Edmonds was on duty as a temporary detective constable at Cannon Row police station when the call about the attack was received. He drove to the scene in his own car, and saw a man with a gun running across St James's Park. Edmonds gave chase and, although threatened with the gun, brought the would-be kidnapper to the ground and arrested him.

Princess Anne had been returning to Buckingham Palace from an official function with her then husband, Captain Mark Phillips, when a small car slewed in front of the royal limousine and braked sharply. A 26-year-old man, Ian Ball, leaped out brandishing two handguns, smashed one of the car's windows and, pointing a gun directly at the princess and Captain Phillips, ordered them to alight. Inspector James Beaton, the princess's protection officer, drew his firearm and confronted him, but was shot three times; he was later awarded the George Cross. In the end it was left to Edmonds to capture Ball, who was subsequently sentenced to indefinite detention under the Mental Health Act.

As a detective, Edmonds served mainly in the East End and had several spells in such units as the stolen car squad. Three years after the incident in The Mall, Edmonds and a detective sergeant were confronted by a gunman who had stolen a car to rob a post office. The robber ordered Edmonds and the detective sergeant to raise their hands, then turned and ran, firing as he went. The two detectives eventually overpowered him, and Edmonds received a Commissioner's High Commendation.

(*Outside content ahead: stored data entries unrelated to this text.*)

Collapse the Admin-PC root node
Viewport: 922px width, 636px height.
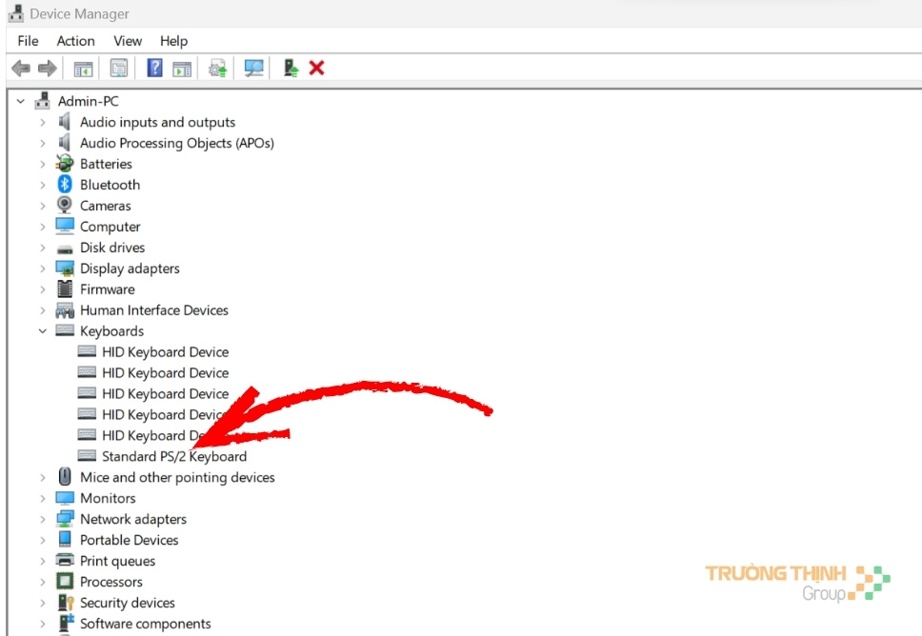pyautogui.click(x=20, y=101)
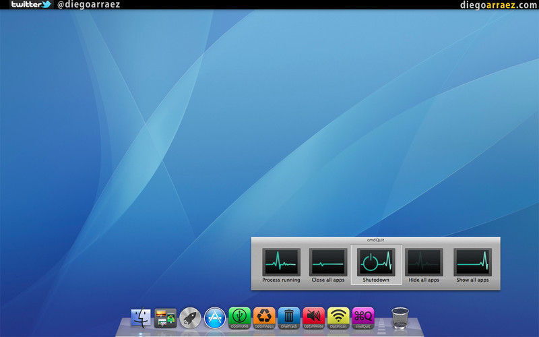Open the photo gallery dock icon

pyautogui.click(x=166, y=317)
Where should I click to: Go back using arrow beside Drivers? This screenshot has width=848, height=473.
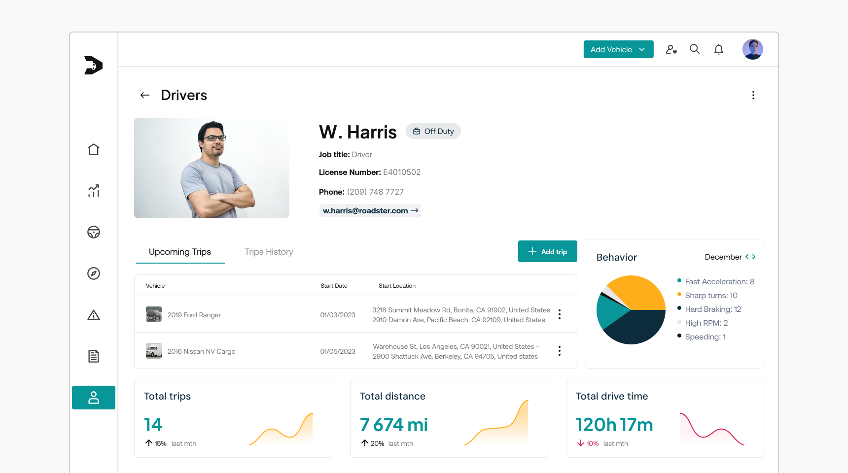145,95
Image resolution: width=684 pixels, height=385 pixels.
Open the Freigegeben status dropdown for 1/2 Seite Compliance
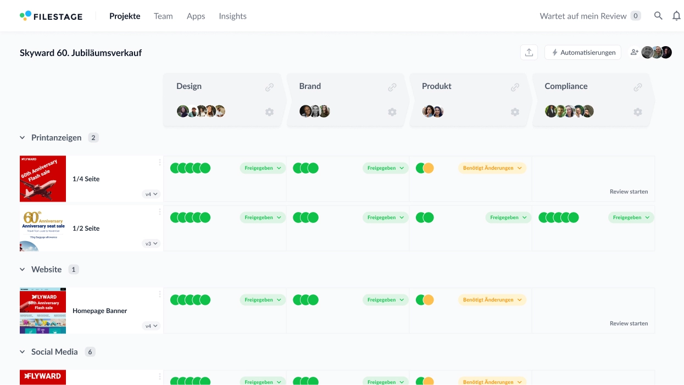[631, 217]
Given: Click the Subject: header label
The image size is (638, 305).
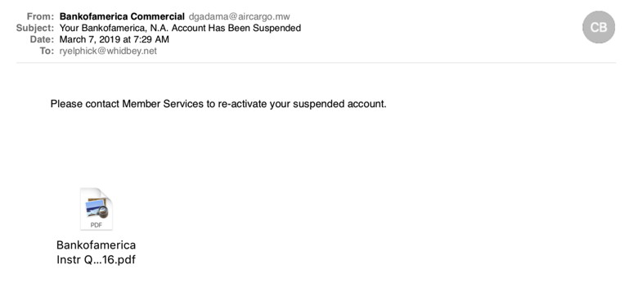Looking at the screenshot, I should 35,28.
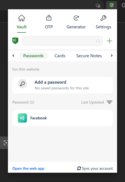
Task: Click the key icon for this website
Action: coord(22,84)
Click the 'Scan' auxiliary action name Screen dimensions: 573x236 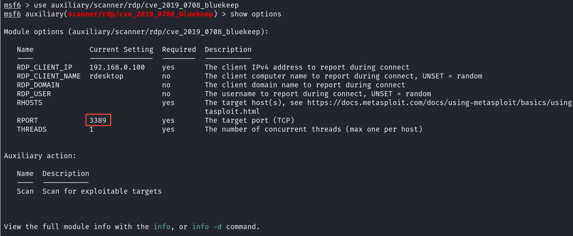coord(25,191)
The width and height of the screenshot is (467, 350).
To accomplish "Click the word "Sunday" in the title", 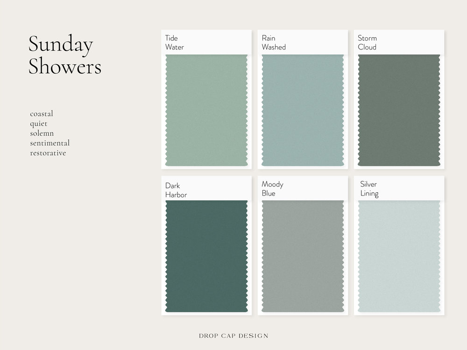I will coord(61,45).
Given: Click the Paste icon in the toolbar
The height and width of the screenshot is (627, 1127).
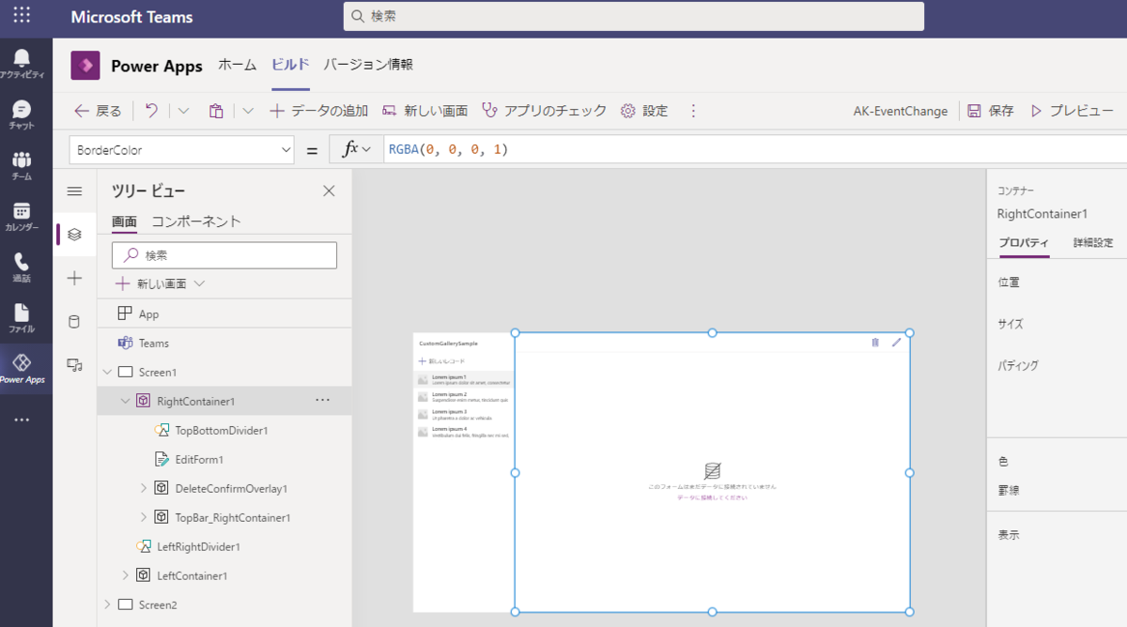Looking at the screenshot, I should pyautogui.click(x=215, y=110).
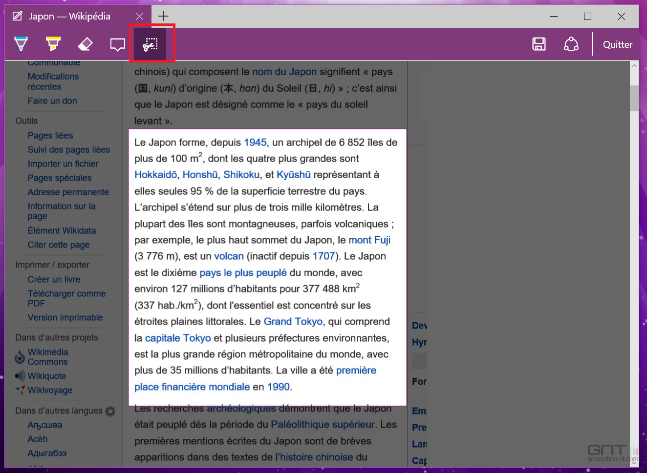
Task: Open the language settings gear
Action: 110,411
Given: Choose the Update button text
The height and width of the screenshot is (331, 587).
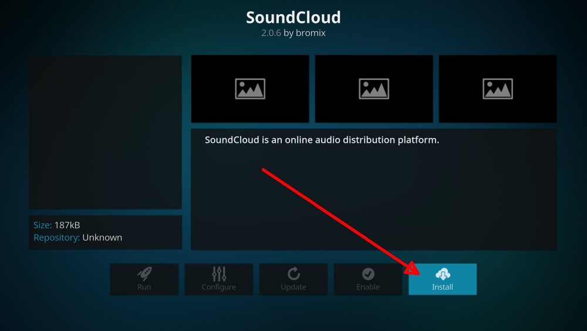Looking at the screenshot, I should pos(294,287).
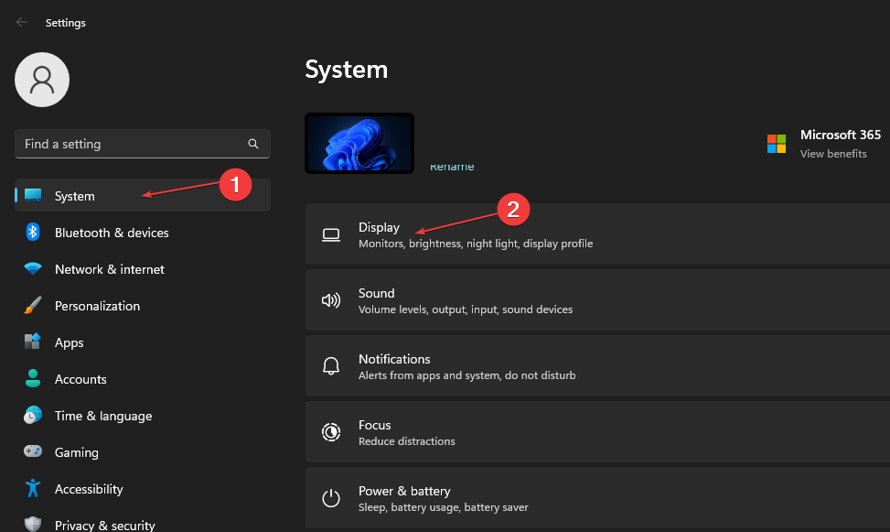Click the display preview thumbnail
Image resolution: width=890 pixels, height=532 pixels.
point(359,143)
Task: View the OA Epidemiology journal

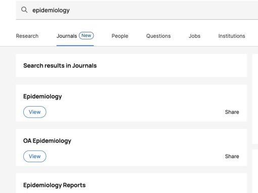Action: coord(35,156)
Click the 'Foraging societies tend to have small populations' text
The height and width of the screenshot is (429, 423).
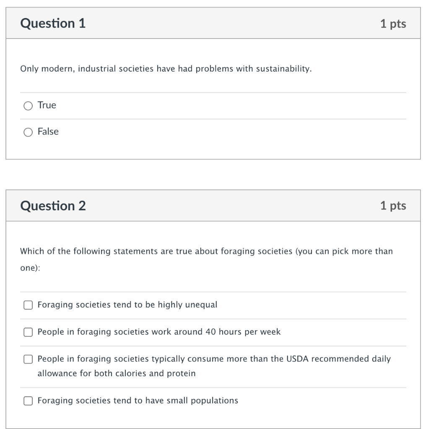pos(138,400)
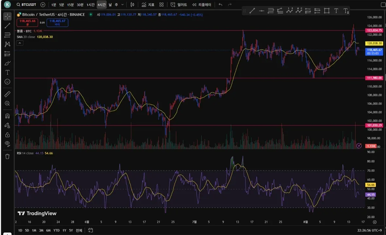Click the red 118,465.66 sell price button

tap(27, 22)

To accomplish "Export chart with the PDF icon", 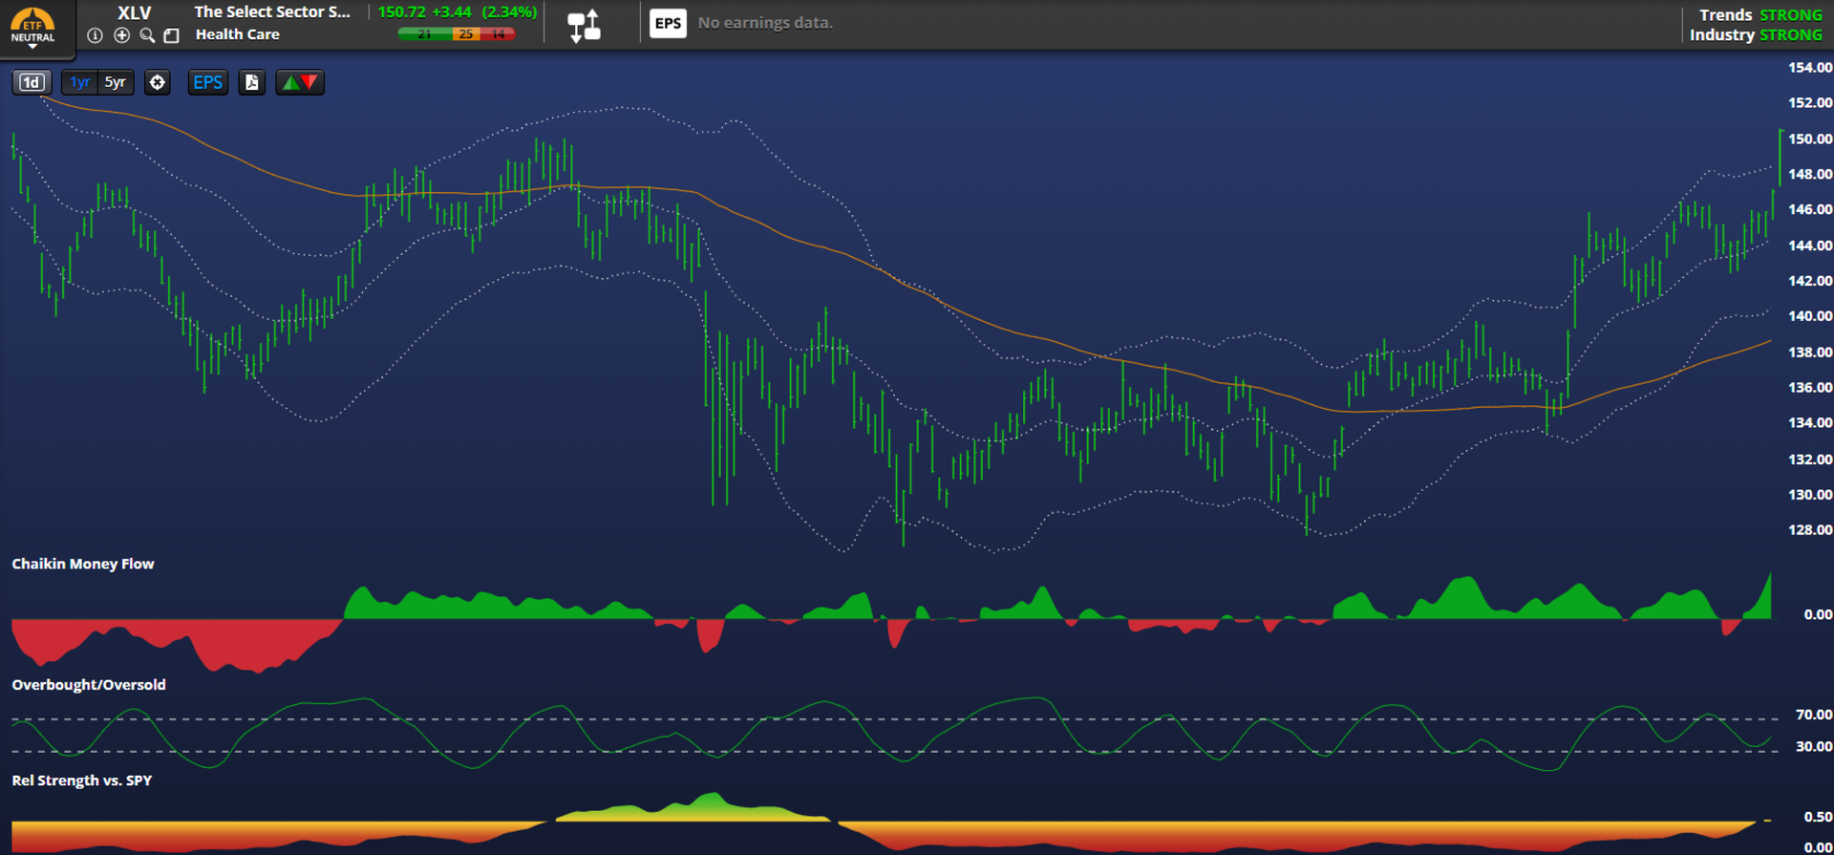I will (251, 82).
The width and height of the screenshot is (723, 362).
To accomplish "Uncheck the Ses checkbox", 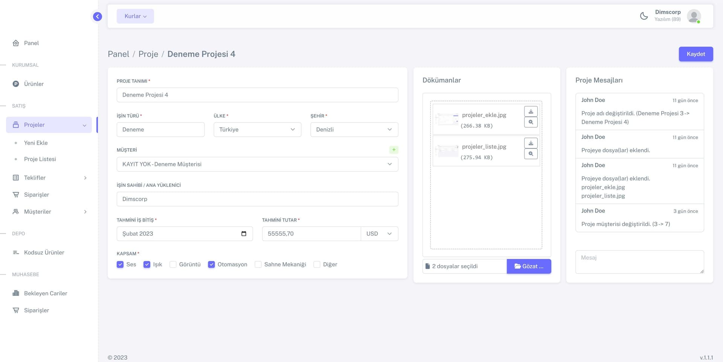I will [120, 264].
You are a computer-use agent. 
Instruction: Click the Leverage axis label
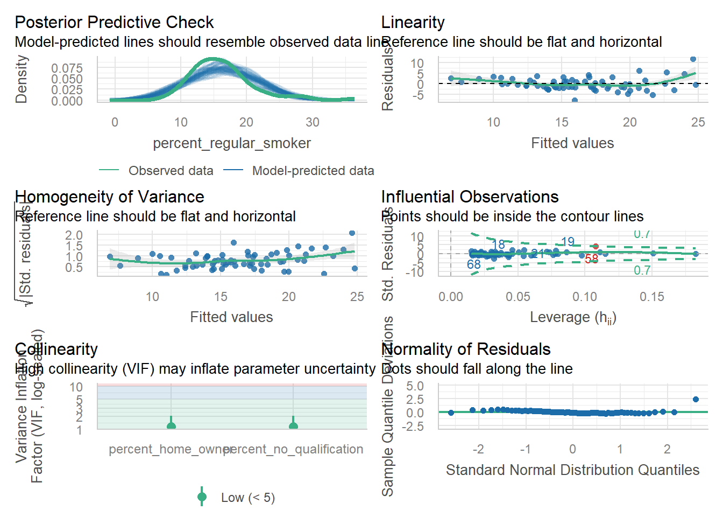click(x=572, y=317)
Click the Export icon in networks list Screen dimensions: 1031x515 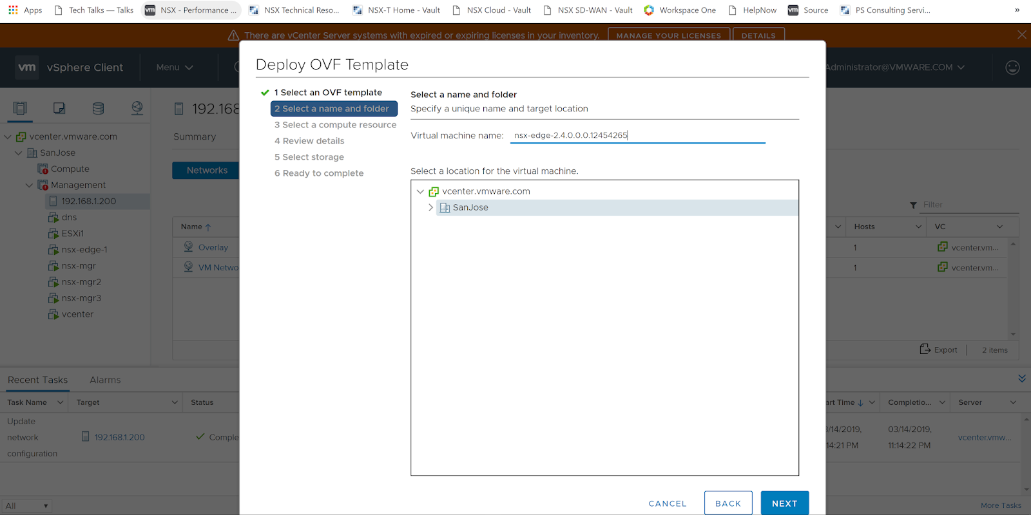(x=925, y=350)
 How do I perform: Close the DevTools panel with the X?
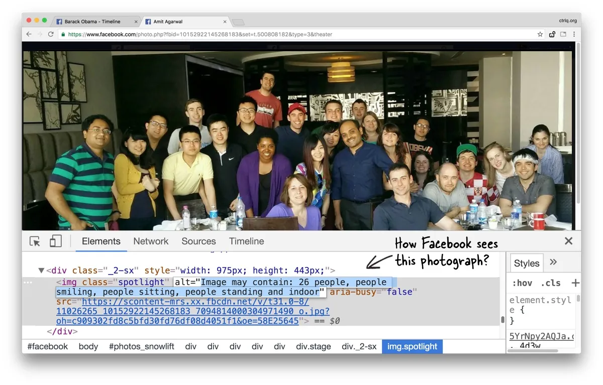(568, 241)
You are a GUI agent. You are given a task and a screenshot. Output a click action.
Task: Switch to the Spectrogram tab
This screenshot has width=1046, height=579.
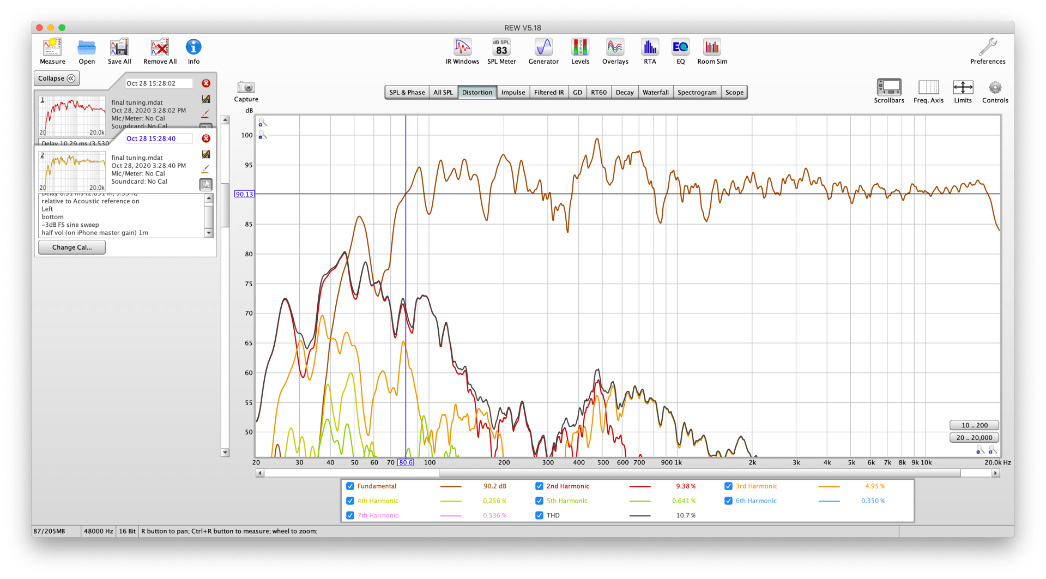click(697, 93)
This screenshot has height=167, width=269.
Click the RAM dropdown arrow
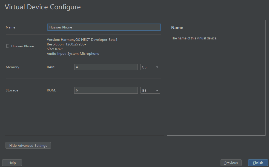tap(157, 67)
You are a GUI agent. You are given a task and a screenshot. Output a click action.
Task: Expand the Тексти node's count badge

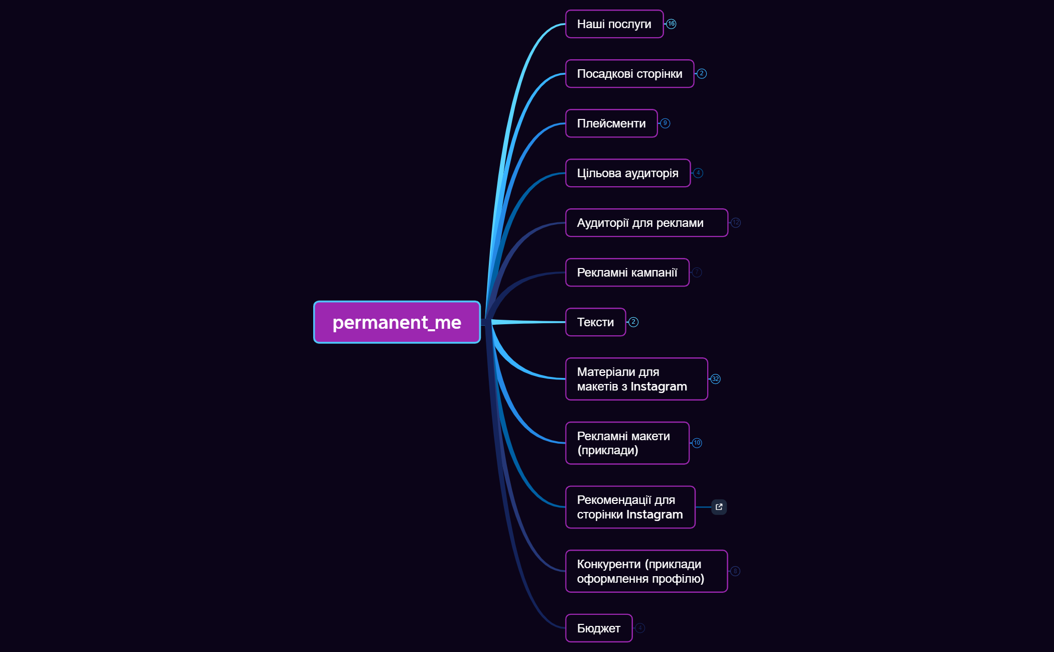(x=633, y=322)
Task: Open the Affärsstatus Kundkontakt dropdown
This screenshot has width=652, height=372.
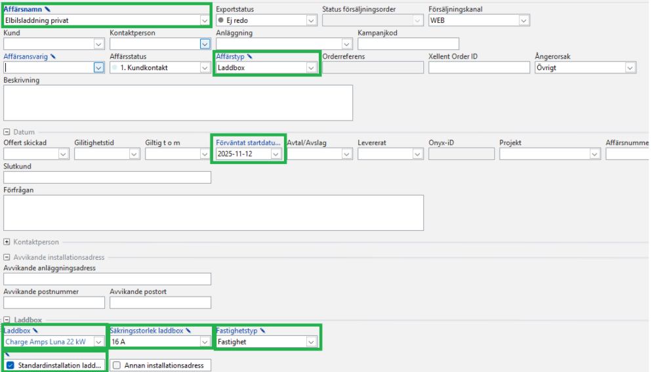Action: click(205, 68)
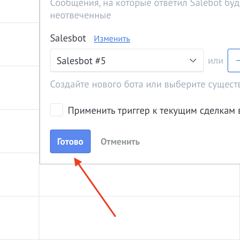Image resolution: width=240 pixels, height=240 pixels.
Task: Click the empty left column cell beside Готово
Action: [x=20, y=131]
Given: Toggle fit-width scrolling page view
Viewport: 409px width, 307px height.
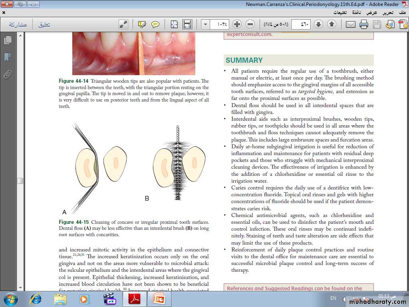Looking at the screenshot, I should pos(187,24).
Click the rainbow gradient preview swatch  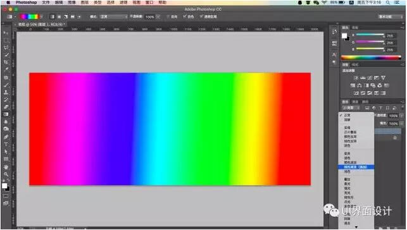click(x=29, y=16)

Edmonds retired from the Metropolitan Police as a detective sergeant in 1998. During his service he had been commended by an Old Bailey judge, the Director of Public Prosecutions and the Bow Street magistrates; he had been awarded two Commissioner's High Commendations and received five Commendations for bravery and detective ability.

==Personal life==
Peter Roy Edmonds was born in Nottingham on 8 December 1948. His parents moved to Plymouth where Edmonds was educated at local schools. Relatively well known in the local live music circuit in 1960s Devon, Edmonds played keyboard and other instruments in bands such as Plymouth Sound. He became an apprentice shipwright at Devonport dockyard, but later went to South Africa for two years to work in a shipyard at Durban. On returning to England, he became a maintenance engineer in London before joining the Metropolitan Police.

After retiring to Devon, Edmonds pursued his hobbies of building restoration, surfing and music. He achieved his life-long ambition of visiting New Orleans and playing keyboards with various groups.

Edmonds died of a heart attack in Dolton, Devon on 4 March 2005, and was survived by three children and six grand-children.